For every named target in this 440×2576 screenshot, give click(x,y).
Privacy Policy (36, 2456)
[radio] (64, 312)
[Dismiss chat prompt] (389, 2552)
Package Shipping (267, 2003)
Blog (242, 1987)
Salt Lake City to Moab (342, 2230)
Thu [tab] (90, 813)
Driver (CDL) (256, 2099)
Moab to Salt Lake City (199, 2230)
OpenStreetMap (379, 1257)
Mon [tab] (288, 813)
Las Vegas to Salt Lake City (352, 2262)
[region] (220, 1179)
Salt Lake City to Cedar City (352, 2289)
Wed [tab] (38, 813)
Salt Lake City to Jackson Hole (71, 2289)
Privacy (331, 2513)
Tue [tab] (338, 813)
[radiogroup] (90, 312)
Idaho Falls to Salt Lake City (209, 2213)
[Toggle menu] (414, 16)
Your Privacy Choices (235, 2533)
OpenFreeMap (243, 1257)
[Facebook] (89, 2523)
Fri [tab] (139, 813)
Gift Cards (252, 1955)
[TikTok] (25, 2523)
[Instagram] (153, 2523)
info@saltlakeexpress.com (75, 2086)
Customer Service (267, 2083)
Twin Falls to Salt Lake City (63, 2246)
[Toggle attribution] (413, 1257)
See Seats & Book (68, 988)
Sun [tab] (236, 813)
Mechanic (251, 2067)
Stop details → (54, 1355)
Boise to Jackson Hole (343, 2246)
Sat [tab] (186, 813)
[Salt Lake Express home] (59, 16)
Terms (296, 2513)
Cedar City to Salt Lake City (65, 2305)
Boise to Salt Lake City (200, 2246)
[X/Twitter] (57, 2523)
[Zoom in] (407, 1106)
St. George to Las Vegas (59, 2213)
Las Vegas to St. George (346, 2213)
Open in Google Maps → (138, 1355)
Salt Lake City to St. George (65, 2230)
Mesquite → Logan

◇ ◇ ◇ ◇

- _Instructions to follow_: Write out the data again in full. Match it exactly.

- _Exercise answer_:
For every named target in this 440×2576 screenshot, give click(x,y).
Privacy Policy (36, 2456)
[radio] (64, 312)
[Dismiss chat prompt] (389, 2552)
Package Shipping (267, 2003)
Blog (242, 1987)
Salt Lake City to Moab (342, 2230)
Thu [tab] (90, 813)
Driver (CDL) (256, 2099)
Moab to Salt Lake City (199, 2230)
OpenStreetMap (379, 1257)
Mon [tab] (288, 813)
Las Vegas to Salt Lake City (352, 2262)
[region] (220, 1179)
Salt Lake City to Cedar City (352, 2289)
Wed [tab] (38, 813)
Salt Lake City to Jackson Hole (71, 2289)
Privacy (331, 2513)
Tue [tab] (338, 813)
[radiogroup] (90, 312)
Idaho Falls to Salt Lake City (209, 2213)
[Toggle menu] (414, 16)
Your Privacy Choices (235, 2533)
OpenFreeMap (243, 1257)
[Facebook] (89, 2523)
Fri [tab] (139, 813)
Gift Cards (252, 1955)
[TikTok] (25, 2523)
[Instagram] (153, 2523)
info@saltlakeexpress.com (75, 2086)
Customer Service (267, 2083)
Twin Falls to Salt Lake City (63, 2246)
[Toggle attribution] (413, 1257)
See Seats & Book (68, 988)
Sun [tab] (236, 813)
Mechanic (251, 2067)
Stop details → (54, 1355)
Boise to Jackson Hole (343, 2246)
Sat [tab] (186, 813)
[Salt Lake Express home] (59, 16)
Terms (296, 2513)
Cedar City to Salt Lake City (65, 2305)
Boise to Salt Lake City (200, 2246)
[X/Twitter] (57, 2523)
[Zoom in] (407, 1106)
St. George to Las Vegas (59, 2213)
Las Vegas to St. George (346, 2213)
Open in Google Maps → (138, 1355)
Salt Lake City to St. George (65, 2230)
Mesquite → Logan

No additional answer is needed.